Número mostra um declínio do interesse em carreiras científicas acadêmicas. O total de ingressantes em programas de mestrado e doutorado caiu 12% entre 2019 e 2022, atingindo o nível mais baixo em quase uma década.

Um relatório preliminar divulgado no mês passado pela Agência Federal de Apoio e Avaliação da Pós-Graduação (CAPES) constatou que o interesse dos estudantes de graduação do país em seguir uma carreira acadêmica está em um ponto baixo. Após um crescimento constante entre 2015 e 2019, o número total de indivíduos inscritos em programas de mestrado e doutoramento começou a diminuir. Entre 2019 e 2022, mais de 14.000 vagas de pós-graduação foram perdidas, e 2022 teve o menor número de matrículas em pós-graduação em quase uma década.

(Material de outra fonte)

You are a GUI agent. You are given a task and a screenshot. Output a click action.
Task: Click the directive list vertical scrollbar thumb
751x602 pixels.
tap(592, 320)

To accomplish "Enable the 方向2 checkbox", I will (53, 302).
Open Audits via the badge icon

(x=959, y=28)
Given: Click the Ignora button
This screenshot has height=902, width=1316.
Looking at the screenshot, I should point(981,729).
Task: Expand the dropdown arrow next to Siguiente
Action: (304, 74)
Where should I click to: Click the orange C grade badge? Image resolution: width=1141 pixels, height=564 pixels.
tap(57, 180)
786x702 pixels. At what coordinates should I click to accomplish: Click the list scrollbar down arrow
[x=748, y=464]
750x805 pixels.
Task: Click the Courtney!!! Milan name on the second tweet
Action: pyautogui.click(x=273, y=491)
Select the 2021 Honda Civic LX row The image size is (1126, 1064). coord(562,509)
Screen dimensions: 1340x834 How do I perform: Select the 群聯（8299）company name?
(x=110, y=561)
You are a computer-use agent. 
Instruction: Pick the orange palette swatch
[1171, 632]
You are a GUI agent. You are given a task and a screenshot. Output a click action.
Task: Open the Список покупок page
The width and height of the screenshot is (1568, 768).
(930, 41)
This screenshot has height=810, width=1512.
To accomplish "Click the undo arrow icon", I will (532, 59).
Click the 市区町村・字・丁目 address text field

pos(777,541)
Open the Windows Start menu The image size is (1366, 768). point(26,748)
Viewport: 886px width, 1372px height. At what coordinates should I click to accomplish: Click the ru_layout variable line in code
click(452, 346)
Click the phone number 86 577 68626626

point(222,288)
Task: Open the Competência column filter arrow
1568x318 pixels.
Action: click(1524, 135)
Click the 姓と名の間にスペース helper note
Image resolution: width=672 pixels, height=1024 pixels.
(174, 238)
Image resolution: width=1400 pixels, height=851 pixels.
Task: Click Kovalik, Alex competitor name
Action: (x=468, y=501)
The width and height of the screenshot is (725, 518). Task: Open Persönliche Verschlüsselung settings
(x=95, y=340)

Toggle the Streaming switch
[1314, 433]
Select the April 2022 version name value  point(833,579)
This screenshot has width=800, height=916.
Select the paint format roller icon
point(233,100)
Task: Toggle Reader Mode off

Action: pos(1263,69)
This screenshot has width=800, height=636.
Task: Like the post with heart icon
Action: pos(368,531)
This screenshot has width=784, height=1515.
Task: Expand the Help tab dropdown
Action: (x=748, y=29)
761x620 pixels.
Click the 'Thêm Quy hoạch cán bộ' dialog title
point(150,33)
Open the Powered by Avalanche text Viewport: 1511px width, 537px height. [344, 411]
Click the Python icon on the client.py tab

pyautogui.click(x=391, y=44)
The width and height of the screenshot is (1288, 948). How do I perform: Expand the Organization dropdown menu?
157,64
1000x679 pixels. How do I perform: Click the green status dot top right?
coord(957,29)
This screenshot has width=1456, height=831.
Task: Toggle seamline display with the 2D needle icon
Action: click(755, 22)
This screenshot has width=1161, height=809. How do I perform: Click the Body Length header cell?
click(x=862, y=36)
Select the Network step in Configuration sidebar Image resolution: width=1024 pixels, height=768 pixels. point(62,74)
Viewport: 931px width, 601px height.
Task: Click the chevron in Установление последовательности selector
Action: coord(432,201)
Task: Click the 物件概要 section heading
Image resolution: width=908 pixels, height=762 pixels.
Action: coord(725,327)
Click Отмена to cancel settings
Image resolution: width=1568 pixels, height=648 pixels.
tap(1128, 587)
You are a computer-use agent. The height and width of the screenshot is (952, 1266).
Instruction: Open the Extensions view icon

Os programas de engenharia sofreram um impacto significativo. De 2015 a 2022, registaram-se um declínio geral no número de novos estudantes, que caiu de um pico em 2017 de 14.196 para 9.090 – uma diminuição de 36%. Os programas de pós-graduação em ciências agrárias também foram afetados, com queda de 23% desde 2015; nas ciências biológicas, esse número foi de 14%, e nas ciências da terra, foi de 12%.

“Isso é bastante preocupante”, diz Vinícius Soares, presidente da Associação Nacional de Pós-Graduação do Brasil, com sede em São Paulo. “Cerca de 90% da produção científica no Brasil envolve de alguma forma a participação de pós-graduandos e depende de suas contribuições”, acrescenta. Denise Guimarães Freire, química do Instituto de Química da Universidade Federal do Rio de Janeiro, Brasil, diz que seu grupo passou por um declínio: “Há alguns anos, eu tinha dez alunos de pós-graduação em meu laboratório, mas agora só tenho três.”

Esses dados são do Plano Nacional de Pós-Graduação, documento publicado pela primeira vez na década de 1970 pela CAPES – órgão do Ministério da Educação de Brasília que avalia programas de pós-graduação e concede bolsas de mestrado e doutorado. O plano, que é publicado cerca de uma vez por década, contém métricas que informam a manutenção e o suporte do sistema de pós-graduação no Brasil.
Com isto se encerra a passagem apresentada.